The compensation costs related to share-based awards for the years ended Dec. 31 were as follows:

(Thousands of Dollars)
 
2011
   
2010
   
2009
 
Compensation cost for share-based awards (a) (b)
  $ 45,006     $ 35,807     $ 29,672  
Tax benefit recognized in income
    17,559       13,964       11,471  
Total compensation cost capitalized
    3,857       3,646       3,636  
 
(a)
Compensation costs for share-based payment arrangements is included in other O&M expense in the consolidated statements of income.
(b)
Included in compensation cost for share-based awards are matching contributions related to the Xcel Energy 401(k) plan, which totaled $21.6 million, $20.7 million and $19.3 million for the years ended 2011, 2010 and 2009, respectively.

The maximum aggregate number of shares of common stock available for issuance under the Xcel Energy Inc. 2005 Long-term Incentive Plan (as amended and restated effective Feb. 17, 2010) is 8.3 million shares.  Under the Xcel Energy Inc. Executive Annual Incentive Award Plan (as amended and restated effective Feb. 17, 2010), the total number of shares approved for issuance is 1.2 million shares.
 

As of Dec. 31, 2011 and 2010, there was approximately $15.4 million and $18.6 million, respectively, of total unrecognized compensation cost related to nonvested share-based compensation awards.  Xcel Energy expects to recognize that cost over a weighted average period of 1.9 years.

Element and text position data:
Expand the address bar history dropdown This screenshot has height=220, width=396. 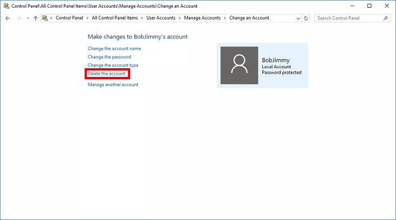point(297,18)
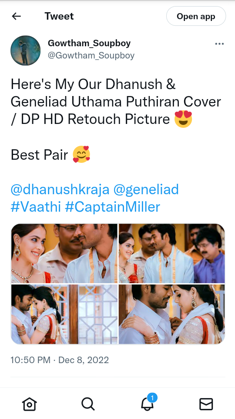Open the tweet's three-dot more menu

pos(219,44)
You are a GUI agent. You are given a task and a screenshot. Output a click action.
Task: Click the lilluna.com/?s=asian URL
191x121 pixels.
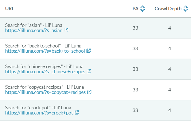(34, 30)
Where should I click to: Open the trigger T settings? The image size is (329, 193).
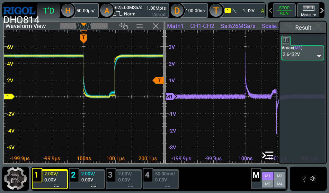coord(216,11)
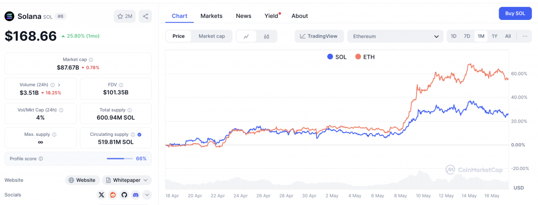Switch to candlestick chart icon
Screen dimensions: 538x205
[x=266, y=36]
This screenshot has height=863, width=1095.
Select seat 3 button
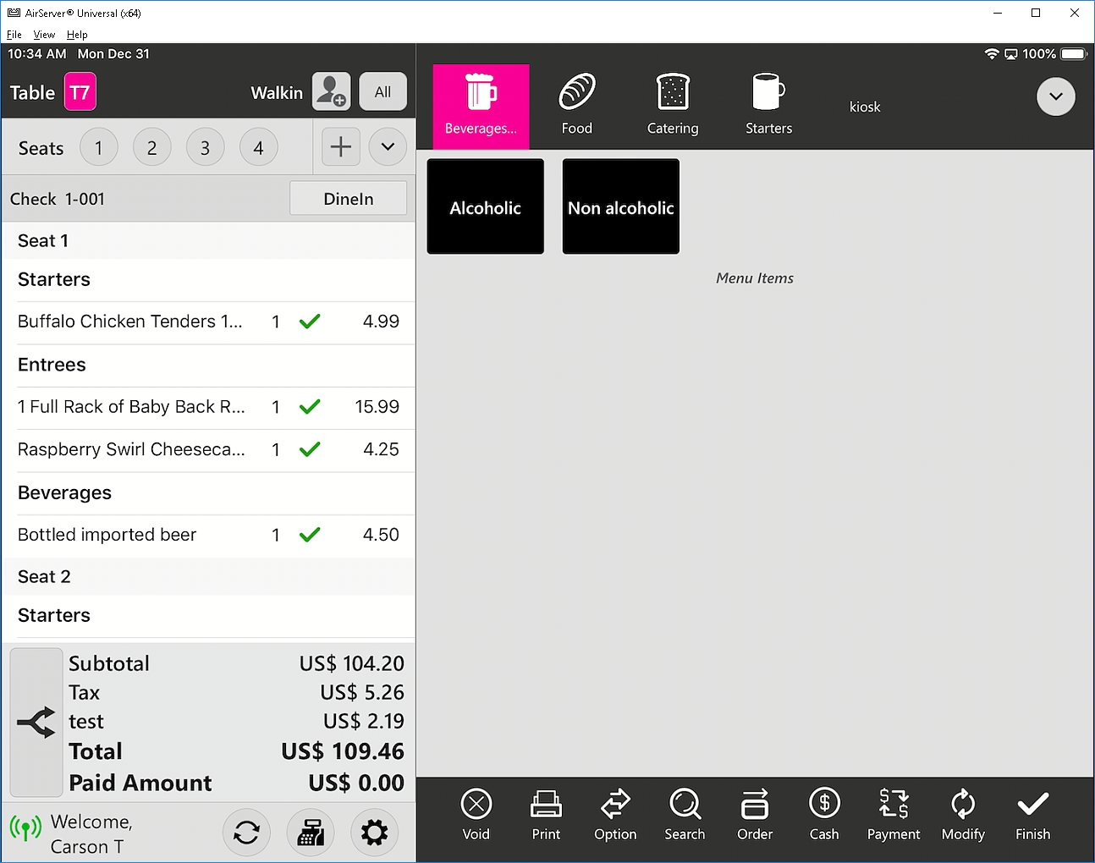(205, 148)
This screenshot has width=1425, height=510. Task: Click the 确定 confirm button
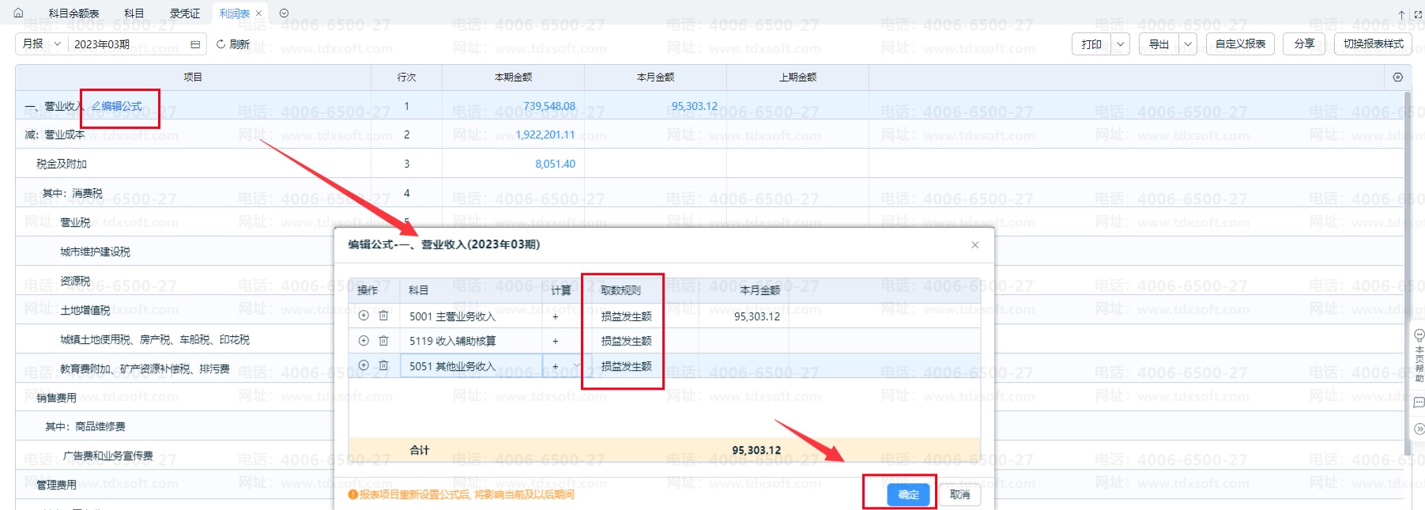(908, 494)
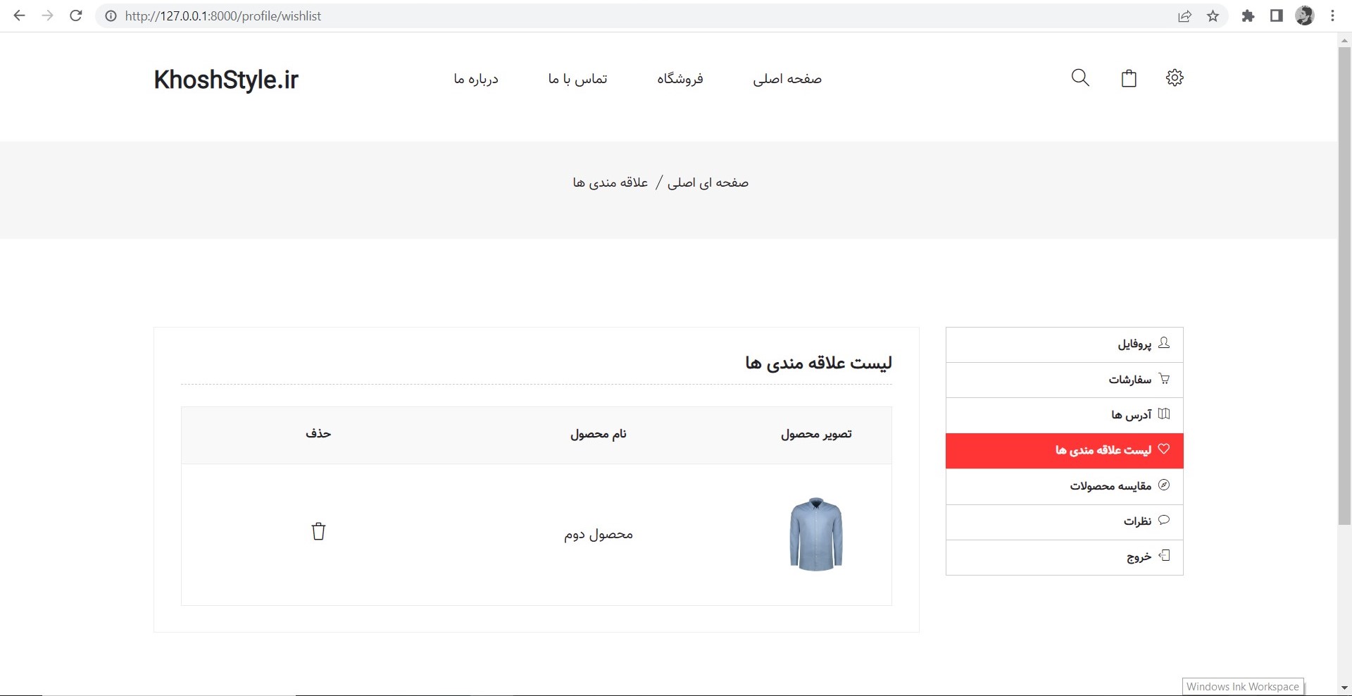Open the shopping bag icon
This screenshot has height=696, width=1352.
pos(1128,77)
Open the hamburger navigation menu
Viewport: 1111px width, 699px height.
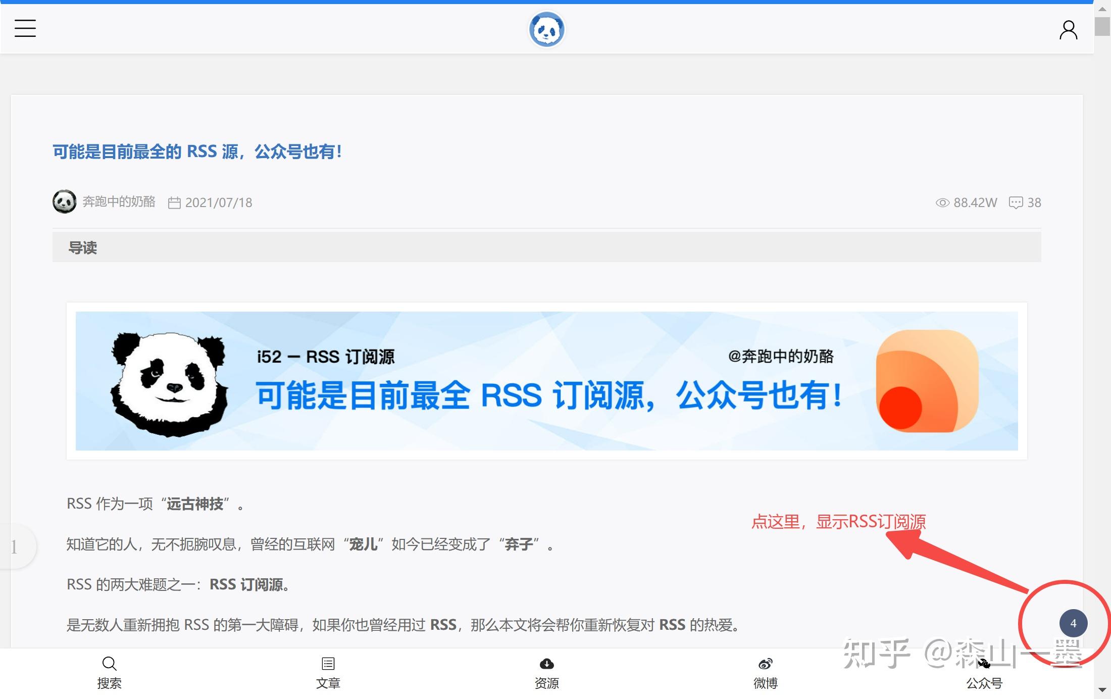pyautogui.click(x=24, y=29)

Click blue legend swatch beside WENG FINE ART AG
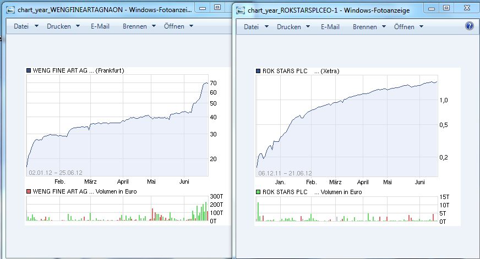click(29, 70)
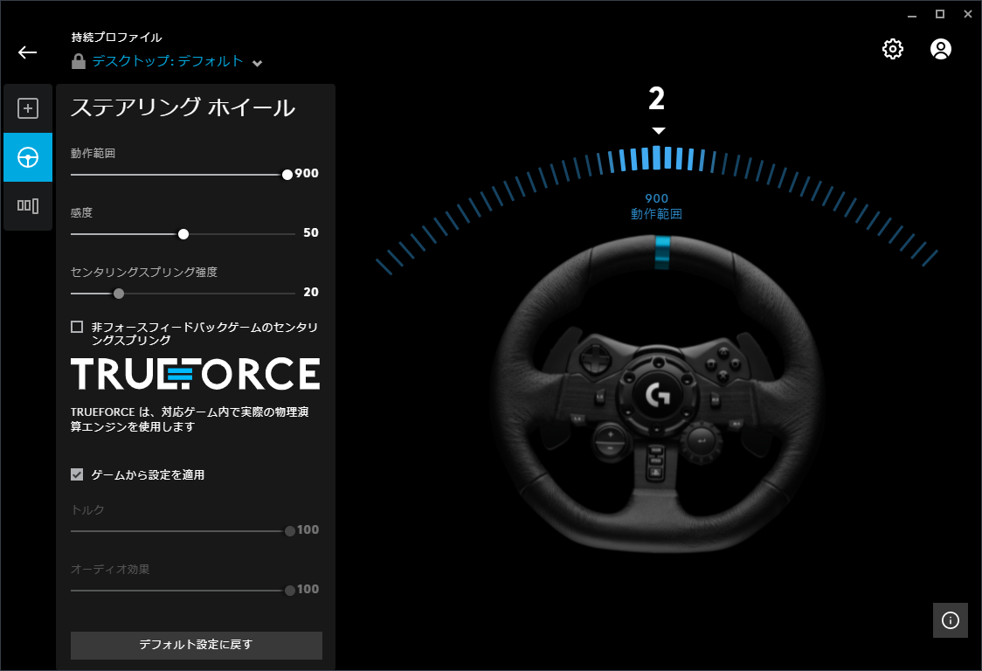The width and height of the screenshot is (982, 671).
Task: Select the plus assignments sidebar icon
Action: (28, 109)
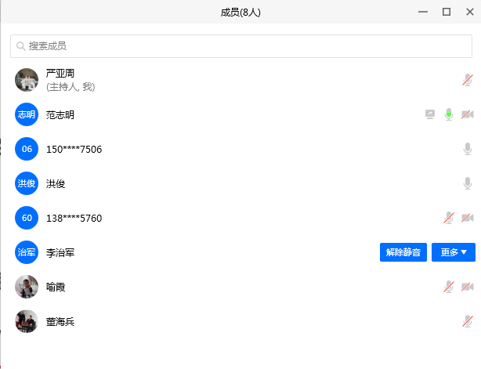Maximize the 成员 members window
Screen dimensions: 481x369
click(x=447, y=12)
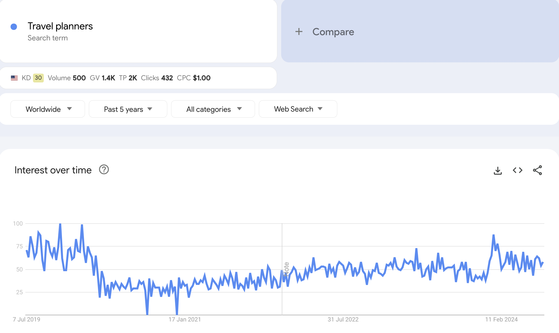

REQUESTS:
1) Revise the part of the share-based compensation text that opens with the words containing "Compensation costs for" and closes with "is 1.2 million shares.", replacing "matching contributions" with "employer contributions".
2) List every plan named in the share-based compensation text.
The records have no connection to the text.

RESPONSES TO THE EXERCISE:
1)
Compensation costs for share-based payment arrangements is included in other O&M expense in the consolidated statements of income.
(b)
Included in compensation cost for share-based awards are employer contributions related to the Xcel Energy 401(k) plan, which totaled $21.6 million, $20.7 million and $19.3 million for the years ended 2011, 2010 and 2009, respectively.

The maximum aggregate number of shares of common stock available for issuance under the Xcel Energy Inc. 2005 Long-term Incentive Plan (as amended and restated effective Feb. 17, 2010) is 8.3 million shares.  Under the Xcel Energy Inc. Executive Annual Incentive Award Plan (as amended and restated effective Feb. 17, 2010), the total number of shares approved for issuance is 1.2 million shares.

2)
- Xcel Energy 401(k) plan
- Xcel Energy Inc. 2005 Long-term Incentive Plan
- Xcel Energy Inc. Executive Annual Incentive Award Plan